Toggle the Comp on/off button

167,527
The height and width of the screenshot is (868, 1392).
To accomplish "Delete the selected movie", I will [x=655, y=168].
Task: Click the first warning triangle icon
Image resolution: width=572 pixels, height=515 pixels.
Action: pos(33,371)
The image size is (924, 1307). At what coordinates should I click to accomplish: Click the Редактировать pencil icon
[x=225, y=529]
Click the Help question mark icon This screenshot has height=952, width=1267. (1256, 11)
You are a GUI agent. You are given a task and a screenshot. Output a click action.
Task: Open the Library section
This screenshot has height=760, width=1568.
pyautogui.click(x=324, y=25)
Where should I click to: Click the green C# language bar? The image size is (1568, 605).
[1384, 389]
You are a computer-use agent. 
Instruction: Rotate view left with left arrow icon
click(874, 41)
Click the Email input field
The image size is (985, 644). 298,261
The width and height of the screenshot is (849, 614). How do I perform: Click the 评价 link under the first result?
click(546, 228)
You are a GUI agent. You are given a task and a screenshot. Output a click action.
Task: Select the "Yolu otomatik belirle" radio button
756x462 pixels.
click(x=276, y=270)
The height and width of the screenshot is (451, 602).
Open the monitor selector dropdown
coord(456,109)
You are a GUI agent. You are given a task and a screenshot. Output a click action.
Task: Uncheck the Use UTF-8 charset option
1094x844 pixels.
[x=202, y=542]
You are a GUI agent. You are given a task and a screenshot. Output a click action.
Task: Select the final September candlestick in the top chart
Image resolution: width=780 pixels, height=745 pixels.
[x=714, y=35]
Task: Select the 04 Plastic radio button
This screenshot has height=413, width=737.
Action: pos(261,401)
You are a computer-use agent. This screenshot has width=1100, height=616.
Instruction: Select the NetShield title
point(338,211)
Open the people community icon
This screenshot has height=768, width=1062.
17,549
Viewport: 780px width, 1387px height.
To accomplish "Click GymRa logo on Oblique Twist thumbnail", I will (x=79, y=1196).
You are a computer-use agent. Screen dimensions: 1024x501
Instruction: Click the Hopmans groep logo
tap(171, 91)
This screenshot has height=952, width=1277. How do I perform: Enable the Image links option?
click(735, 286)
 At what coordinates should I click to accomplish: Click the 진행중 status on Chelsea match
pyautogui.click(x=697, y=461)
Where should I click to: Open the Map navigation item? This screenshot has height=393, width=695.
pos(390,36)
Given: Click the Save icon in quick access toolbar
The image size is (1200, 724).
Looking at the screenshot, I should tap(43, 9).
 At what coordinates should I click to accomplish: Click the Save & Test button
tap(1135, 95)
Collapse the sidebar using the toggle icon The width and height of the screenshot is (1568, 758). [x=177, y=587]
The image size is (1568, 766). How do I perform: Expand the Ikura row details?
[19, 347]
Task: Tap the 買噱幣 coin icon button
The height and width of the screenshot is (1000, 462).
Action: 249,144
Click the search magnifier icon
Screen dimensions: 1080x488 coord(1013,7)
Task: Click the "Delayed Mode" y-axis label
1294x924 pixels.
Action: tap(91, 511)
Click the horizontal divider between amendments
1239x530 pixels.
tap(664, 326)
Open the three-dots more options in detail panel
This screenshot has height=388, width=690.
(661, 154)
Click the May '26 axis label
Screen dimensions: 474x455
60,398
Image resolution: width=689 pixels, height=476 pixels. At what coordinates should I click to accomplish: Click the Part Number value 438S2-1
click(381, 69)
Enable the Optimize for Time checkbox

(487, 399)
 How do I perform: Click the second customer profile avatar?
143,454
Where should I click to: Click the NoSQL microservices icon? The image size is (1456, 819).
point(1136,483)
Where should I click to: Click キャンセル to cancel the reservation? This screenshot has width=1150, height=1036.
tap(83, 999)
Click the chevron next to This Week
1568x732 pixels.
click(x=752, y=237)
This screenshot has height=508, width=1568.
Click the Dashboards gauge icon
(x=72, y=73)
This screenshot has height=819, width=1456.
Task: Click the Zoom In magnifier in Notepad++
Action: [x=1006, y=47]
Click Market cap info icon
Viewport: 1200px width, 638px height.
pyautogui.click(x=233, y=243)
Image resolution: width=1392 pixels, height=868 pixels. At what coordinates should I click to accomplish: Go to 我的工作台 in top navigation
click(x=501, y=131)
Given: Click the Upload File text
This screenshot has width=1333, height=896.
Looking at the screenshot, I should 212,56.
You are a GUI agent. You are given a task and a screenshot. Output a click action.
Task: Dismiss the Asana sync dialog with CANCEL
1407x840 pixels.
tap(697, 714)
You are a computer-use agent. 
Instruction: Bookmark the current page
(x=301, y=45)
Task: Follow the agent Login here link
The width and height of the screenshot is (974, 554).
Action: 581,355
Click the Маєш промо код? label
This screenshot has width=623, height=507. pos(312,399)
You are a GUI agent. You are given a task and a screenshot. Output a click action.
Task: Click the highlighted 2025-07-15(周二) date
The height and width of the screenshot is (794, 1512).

════════════════════

**DIRECTIONS:** Copy all of the records above line for line, with no changes.

**THE ANSWER:**
Toggle the Comp on/off button

167,527
The height and width of the screenshot is (868, 1392).
To accomplish "Delete the selected movie", I will [x=655, y=168].
Task: Click the first warning triangle icon
Image resolution: width=572 pixels, height=515 pixels.
Action: pos(33,371)
The image size is (924, 1307). At what coordinates should I click to accomplish: Click the Редактировать pencil icon
[x=225, y=529]
Click the Help question mark icon This screenshot has height=952, width=1267. (1256, 11)
You are a GUI agent. You are given a task and a screenshot. Output a click action.
Task: Open the Library section
This screenshot has height=760, width=1568.
pyautogui.click(x=324, y=25)
Where should I click to: Click the green C# language bar? The image size is (1568, 605).
[1384, 389]
You are a computer-use agent. 
Instruction: Rotate view left with left arrow icon
click(874, 41)
Click the Email input field
The image size is (985, 644). 298,261
The width and height of the screenshot is (849, 614). How do I perform: Click the 评价 link under the first result?
click(546, 228)
You are a GUI agent. You are given a task and a screenshot. Output a click action.
Task: Select the "Yolu otomatik belirle" radio button
756x462 pixels.
click(x=276, y=270)
The height and width of the screenshot is (451, 602).
Open the monitor selector dropdown
coord(456,109)
You are a GUI agent. You are given a task and a screenshot. Output a click action.
Task: Uncheck the Use UTF-8 charset option
1094x844 pixels.
[x=202, y=542]
You are a GUI agent. You are given a task and a screenshot. Output a click action.
Task: Select the final September candlestick in the top chart
Image resolution: width=780 pixels, height=745 pixels.
[x=714, y=35]
Task: Select the 04 Plastic radio button
This screenshot has height=413, width=737.
Action: pos(261,401)
You are a computer-use agent. This screenshot has width=1100, height=616.
Instruction: Select the NetShield title
point(338,211)
Open the people community icon
This screenshot has height=768, width=1062.
17,549
Viewport: 780px width, 1387px height.
To accomplish "Click GymRa logo on Oblique Twist thumbnail", I will (x=79, y=1196).
You are a computer-use agent. Screen dimensions: 1024x501
Instruction: Click the Hopmans groep logo
tap(171, 91)
This screenshot has height=952, width=1277. How do I perform: Enable the Image links option?
click(735, 286)
 At what coordinates should I click to accomplish: Click the 진행중 status on Chelsea match
pyautogui.click(x=697, y=461)
Where should I click to: Open the Map navigation item? This screenshot has height=393, width=695.
pos(390,36)
Given: Click the Save icon in quick access toolbar
The image size is (1200, 724).
Looking at the screenshot, I should tap(43, 9).
 At what coordinates should I click to accomplish: Click the Save & Test button
tap(1135, 95)
Collapse the sidebar using the toggle icon The width and height of the screenshot is (1568, 758). [x=177, y=587]
The image size is (1568, 766). How do I perform: Expand the Ikura row details?
[19, 347]
Task: Tap the 買噱幣 coin icon button
The height and width of the screenshot is (1000, 462).
Action: 249,144
Click the search magnifier icon
Screen dimensions: 1080x488 coord(1013,7)
Task: Click the "Delayed Mode" y-axis label
1294x924 pixels.
Action: tap(91, 511)
Click the horizontal divider between amendments
1239x530 pixels.
tap(664, 326)
Open the three-dots more options in detail panel
This screenshot has height=388, width=690.
(661, 154)
Click the May '26 axis label
Screen dimensions: 474x455
60,398
Image resolution: width=689 pixels, height=476 pixels. At what coordinates should I click to accomplish: Click the Part Number value 438S2-1
click(381, 69)
Enable the Optimize for Time checkbox

(487, 399)
 How do I perform: Click the second customer profile avatar?
143,454
Where should I click to: Click the NoSQL microservices icon? The image size is (1456, 819).
point(1136,483)
Where should I click to: Click キャンセル to cancel the reservation? This screenshot has width=1150, height=1036.
tap(83, 999)
Click the chevron next to This Week
1568x732 pixels.
click(x=752, y=237)
This screenshot has height=508, width=1568.
Click the Dashboards gauge icon
(x=72, y=73)
This screenshot has height=819, width=1456.
Task: Click the Zoom In magnifier in Notepad++
Action: [x=1006, y=47]
Click Market cap info icon
Viewport: 1200px width, 638px height.
pyautogui.click(x=233, y=243)
Image resolution: width=1392 pixels, height=868 pixels. At what coordinates should I click to accomplish: Go to 我的工作台 in top navigation
click(x=501, y=131)
Given: Click the Upload File text
This screenshot has width=1333, height=896.
Looking at the screenshot, I should 212,56.
You are a GUI agent. You are given a task and a screenshot. Output a click action.
Task: Dismiss the Asana sync dialog with CANCEL
1407x840 pixels.
tap(697, 714)
You are a computer-use agent. 
Instruction: Bookmark the current page
(x=301, y=45)
Task: Follow the agent Login here link
The width and height of the screenshot is (974, 554).
Action: 581,355
Click the Маєш промо код? label
This screenshot has width=623, height=507. pos(312,399)
You are a GUI agent. You are given a task and a screenshot. Output a click action.
Task: Click the highlighted 2025-07-15(周二) date
The height and width of the screenshot is (794, 1512).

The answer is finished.